- Complete the following
1/ In the post on Gartner's threats to traditional banking, which bank markets its own mobile phone service through a third-party provider?
2/ Resume the post on Gartner's banking predictions, picking up after its last sentence.

Technology & Finance
Friday, February 15, 2008
Gartner on Threats to Traditional Banking and Wealth Management
Nonbank competitors are pushing aggressively into banking and investment services, forcing firms to make the right strategy and technology decisions or risk losing control of the financial relationship. Gartnersays that although many of the new technologies available hold promise, others will fail to meet expectations and should be approached cautiously.
“By 2010, social-banking platforms will have captured 10% of the available market for retail lending and financial planning.” Yeah, but ING which was strutting around with its Second Life presence during a Financial News b anking conference in London in late spring, has just announced it is pulling out of the avatar world.
“By 2010, 10 percent of banks’ revenue from retail payments will be supported by competitors such as PayPal.” This is real. I was talking about PayPal with a UK banking expert over lunch in London today and he says that small businesses are finding PayPal cheaper and easier to use than getting a credit card account. But he also said that PayPal, as it grows, will face some of the usual enteprise-resilience and security issues.
“By 2010, U.S. banks will start shutting down their full-service mobile-banking channels.” EVen if they face competition from telcoms, I don’t think they can afford to shut down mobile. Gartner needs some 19-year old analysts—that would give them a whole different perspective on it. Take a lesson from Rabobank which markets its own mobile phone service, through a third-party provider, and has captured a significant slice of a youth market.

Dataset excerpt:
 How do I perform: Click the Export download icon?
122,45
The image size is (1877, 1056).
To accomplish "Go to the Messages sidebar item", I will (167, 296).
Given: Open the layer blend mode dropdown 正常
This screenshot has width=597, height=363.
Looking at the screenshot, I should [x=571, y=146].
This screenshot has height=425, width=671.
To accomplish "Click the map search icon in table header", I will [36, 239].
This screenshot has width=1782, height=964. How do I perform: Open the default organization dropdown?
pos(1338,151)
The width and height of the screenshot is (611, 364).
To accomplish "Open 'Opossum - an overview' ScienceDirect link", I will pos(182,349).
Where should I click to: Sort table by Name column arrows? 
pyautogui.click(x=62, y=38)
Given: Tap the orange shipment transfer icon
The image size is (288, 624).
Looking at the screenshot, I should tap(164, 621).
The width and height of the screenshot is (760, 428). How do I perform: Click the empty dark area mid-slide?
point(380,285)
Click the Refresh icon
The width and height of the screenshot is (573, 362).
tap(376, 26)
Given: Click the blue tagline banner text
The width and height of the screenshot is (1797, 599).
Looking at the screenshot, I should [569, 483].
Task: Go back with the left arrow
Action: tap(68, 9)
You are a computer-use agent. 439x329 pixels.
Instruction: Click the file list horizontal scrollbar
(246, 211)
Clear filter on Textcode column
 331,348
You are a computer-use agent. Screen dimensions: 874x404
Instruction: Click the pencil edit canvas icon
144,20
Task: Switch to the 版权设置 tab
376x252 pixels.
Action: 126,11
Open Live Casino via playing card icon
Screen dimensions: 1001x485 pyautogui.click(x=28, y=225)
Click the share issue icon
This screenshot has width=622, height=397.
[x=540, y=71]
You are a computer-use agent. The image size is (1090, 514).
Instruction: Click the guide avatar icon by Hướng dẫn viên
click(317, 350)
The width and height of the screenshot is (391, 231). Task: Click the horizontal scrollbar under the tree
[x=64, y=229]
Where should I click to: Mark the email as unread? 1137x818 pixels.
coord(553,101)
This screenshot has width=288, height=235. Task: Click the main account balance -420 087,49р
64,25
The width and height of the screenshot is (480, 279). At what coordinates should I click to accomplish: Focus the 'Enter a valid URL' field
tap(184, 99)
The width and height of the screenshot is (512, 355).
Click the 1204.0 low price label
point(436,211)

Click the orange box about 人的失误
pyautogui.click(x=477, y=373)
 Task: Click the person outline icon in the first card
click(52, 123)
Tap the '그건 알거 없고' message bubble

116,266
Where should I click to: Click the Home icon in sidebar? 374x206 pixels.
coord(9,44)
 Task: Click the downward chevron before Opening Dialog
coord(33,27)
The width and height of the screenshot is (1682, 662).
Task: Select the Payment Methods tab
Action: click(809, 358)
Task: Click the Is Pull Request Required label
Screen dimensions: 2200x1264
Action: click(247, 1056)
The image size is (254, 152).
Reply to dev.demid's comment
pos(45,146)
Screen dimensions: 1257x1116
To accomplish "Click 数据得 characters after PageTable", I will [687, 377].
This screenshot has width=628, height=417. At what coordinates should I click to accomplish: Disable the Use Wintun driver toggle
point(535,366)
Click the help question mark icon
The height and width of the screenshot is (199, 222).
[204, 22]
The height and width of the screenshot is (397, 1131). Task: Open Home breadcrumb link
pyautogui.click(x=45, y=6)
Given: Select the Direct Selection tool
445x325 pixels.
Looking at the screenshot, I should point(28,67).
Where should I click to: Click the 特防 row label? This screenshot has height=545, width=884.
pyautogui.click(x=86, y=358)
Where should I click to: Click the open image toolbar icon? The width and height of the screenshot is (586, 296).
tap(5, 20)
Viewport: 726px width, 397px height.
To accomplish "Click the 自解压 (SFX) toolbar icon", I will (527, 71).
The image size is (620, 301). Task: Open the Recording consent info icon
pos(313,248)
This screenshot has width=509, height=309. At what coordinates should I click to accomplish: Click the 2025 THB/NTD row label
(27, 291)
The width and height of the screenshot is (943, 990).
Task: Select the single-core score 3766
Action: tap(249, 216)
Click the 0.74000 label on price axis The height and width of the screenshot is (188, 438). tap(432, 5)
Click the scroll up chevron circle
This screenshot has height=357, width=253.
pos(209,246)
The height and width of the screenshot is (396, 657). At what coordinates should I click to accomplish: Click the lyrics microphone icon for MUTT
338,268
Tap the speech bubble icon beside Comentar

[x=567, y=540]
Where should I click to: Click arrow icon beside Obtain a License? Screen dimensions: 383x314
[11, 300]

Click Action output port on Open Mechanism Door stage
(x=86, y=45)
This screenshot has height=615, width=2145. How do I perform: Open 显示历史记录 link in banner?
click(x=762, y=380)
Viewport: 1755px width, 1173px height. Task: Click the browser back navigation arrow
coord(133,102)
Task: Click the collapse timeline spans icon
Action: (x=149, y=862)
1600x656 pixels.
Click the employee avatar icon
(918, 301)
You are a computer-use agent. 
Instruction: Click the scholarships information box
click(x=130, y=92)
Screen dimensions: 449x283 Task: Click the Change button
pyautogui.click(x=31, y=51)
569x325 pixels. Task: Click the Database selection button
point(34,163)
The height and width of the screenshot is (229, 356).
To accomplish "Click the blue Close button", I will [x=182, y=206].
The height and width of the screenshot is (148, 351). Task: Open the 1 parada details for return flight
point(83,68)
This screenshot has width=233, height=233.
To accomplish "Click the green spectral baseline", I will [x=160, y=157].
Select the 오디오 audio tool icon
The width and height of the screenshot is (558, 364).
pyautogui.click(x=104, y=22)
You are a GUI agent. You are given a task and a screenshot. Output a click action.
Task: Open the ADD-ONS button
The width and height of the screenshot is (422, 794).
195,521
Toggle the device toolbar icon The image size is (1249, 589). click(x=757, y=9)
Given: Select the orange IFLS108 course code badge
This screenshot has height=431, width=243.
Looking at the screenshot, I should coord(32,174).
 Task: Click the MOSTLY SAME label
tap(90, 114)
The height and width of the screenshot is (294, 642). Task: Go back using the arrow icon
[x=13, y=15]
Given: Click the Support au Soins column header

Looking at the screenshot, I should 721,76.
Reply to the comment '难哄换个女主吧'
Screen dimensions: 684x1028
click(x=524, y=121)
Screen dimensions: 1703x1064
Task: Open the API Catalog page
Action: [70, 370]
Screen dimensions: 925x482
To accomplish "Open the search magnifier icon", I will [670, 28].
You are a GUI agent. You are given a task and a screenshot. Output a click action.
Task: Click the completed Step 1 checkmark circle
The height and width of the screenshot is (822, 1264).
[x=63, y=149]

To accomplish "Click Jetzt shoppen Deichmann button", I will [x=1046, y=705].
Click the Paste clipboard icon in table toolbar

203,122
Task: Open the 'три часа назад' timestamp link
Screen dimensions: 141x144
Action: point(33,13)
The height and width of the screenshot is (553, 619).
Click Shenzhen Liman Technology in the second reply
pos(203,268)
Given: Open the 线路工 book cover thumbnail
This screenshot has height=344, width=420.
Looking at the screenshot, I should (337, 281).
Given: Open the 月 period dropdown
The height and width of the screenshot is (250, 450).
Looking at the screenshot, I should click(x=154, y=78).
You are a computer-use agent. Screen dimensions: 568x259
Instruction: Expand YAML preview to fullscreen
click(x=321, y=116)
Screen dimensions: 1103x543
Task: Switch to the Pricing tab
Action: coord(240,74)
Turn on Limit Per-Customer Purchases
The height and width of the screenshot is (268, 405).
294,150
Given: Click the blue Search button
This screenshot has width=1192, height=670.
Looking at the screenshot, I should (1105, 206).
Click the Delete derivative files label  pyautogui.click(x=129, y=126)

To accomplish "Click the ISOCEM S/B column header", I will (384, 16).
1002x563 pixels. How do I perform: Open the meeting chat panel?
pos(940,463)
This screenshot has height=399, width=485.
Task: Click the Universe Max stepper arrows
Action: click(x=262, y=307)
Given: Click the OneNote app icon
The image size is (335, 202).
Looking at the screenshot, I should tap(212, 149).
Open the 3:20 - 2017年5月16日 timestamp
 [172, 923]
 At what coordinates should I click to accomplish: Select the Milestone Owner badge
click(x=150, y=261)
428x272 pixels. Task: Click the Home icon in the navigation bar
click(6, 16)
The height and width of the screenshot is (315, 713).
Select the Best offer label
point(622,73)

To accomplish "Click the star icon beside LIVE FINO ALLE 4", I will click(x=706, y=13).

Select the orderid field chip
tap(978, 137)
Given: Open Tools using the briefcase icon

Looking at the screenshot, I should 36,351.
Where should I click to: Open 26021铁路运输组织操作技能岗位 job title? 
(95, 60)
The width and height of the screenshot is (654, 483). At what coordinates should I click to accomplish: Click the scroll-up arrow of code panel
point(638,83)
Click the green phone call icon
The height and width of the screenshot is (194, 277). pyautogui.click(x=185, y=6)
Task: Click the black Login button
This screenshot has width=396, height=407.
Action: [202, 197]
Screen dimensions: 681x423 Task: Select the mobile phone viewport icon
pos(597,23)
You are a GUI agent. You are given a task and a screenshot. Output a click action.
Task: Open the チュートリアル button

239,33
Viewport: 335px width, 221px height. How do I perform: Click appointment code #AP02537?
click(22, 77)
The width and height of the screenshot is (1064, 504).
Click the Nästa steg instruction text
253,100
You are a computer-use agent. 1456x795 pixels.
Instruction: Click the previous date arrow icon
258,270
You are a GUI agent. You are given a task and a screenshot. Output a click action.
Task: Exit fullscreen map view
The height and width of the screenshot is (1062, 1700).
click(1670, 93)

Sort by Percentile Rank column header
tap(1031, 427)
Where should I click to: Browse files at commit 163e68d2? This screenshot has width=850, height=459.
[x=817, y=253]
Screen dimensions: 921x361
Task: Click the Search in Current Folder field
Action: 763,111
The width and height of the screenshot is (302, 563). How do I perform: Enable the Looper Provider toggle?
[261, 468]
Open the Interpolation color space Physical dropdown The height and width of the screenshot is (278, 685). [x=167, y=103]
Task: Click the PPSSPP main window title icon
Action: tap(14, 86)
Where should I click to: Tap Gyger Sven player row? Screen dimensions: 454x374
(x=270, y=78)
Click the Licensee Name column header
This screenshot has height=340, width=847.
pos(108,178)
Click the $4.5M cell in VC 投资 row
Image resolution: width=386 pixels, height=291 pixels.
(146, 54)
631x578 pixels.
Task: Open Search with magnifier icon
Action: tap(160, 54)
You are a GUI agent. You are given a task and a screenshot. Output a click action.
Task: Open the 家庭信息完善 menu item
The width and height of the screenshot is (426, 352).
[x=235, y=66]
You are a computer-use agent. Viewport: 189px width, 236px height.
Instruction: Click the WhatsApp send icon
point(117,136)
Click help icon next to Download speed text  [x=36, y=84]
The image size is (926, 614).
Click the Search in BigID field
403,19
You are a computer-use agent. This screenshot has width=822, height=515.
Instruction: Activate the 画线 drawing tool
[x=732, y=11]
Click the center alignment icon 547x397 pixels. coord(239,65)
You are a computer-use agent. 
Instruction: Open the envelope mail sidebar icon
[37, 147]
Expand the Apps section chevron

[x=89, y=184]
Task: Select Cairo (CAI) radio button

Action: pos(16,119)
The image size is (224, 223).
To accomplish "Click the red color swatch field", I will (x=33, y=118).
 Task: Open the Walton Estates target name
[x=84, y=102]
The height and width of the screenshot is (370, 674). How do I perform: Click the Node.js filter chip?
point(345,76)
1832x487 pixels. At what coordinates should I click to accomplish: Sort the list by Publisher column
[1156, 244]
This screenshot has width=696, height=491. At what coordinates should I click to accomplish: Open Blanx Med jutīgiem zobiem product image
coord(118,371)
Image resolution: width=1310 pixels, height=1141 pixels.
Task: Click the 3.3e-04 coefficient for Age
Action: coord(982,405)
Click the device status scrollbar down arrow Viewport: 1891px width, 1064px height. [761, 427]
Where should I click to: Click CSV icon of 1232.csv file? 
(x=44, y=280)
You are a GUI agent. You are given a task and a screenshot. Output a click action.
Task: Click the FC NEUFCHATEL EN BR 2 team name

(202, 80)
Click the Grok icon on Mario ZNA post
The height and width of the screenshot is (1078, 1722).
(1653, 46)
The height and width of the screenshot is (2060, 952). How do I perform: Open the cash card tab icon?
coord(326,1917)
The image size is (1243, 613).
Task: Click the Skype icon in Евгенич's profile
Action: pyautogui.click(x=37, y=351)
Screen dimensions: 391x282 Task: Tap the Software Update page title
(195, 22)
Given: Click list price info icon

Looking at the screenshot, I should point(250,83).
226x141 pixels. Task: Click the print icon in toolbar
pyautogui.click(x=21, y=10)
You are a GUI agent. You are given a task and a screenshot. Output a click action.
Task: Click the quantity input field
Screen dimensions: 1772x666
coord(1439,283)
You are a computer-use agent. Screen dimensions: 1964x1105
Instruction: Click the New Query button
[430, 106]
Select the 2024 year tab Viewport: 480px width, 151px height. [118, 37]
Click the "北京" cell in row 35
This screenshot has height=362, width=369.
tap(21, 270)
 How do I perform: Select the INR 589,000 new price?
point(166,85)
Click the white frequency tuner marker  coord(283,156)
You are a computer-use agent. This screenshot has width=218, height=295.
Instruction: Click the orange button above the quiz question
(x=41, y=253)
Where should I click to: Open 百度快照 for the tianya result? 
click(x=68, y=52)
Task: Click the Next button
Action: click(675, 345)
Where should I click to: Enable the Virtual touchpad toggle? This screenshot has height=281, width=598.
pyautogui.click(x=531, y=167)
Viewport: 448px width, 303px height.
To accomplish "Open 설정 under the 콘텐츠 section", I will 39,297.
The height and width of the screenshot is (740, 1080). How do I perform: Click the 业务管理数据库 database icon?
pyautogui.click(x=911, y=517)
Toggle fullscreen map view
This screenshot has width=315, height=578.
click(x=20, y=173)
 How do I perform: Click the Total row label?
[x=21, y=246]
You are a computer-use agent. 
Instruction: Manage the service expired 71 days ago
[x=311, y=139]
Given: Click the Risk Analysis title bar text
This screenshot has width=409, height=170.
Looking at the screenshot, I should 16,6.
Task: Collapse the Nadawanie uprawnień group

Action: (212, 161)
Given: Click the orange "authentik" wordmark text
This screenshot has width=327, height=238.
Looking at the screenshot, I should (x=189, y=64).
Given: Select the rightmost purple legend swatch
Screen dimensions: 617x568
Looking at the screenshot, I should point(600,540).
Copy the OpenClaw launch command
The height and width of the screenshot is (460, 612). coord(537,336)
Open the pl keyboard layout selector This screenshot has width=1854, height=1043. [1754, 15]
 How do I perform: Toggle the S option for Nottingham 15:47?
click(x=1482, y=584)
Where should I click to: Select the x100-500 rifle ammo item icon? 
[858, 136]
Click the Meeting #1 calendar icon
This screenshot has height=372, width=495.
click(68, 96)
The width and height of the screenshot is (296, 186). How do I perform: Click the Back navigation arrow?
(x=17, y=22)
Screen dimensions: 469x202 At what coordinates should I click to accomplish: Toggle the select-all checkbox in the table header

- Outputs
1/ Rabobank

2/
“By 2011, centralized retail core banking applications will cease to exist in at least 20 percent of banks worldwide.” I don’t know on this one—Gartner sounds confused. It might be a biz-IT war, or some vendors might offer decent low-risk transition. Really attractive core replacement systems are rare—I see Temenos getting some play, SAP threatening, TCS, perhaps iFlex...and I have heard Financial Objects is doing well here and there in Europe...SlaterLabs? Good name, but not much of a track record. So will banks outsouce this? I doubt it—and Gartner may be vastly over-estimating banks’ willingness to take some radical direction.
More stuff on SOA, Green—not particularly exciting.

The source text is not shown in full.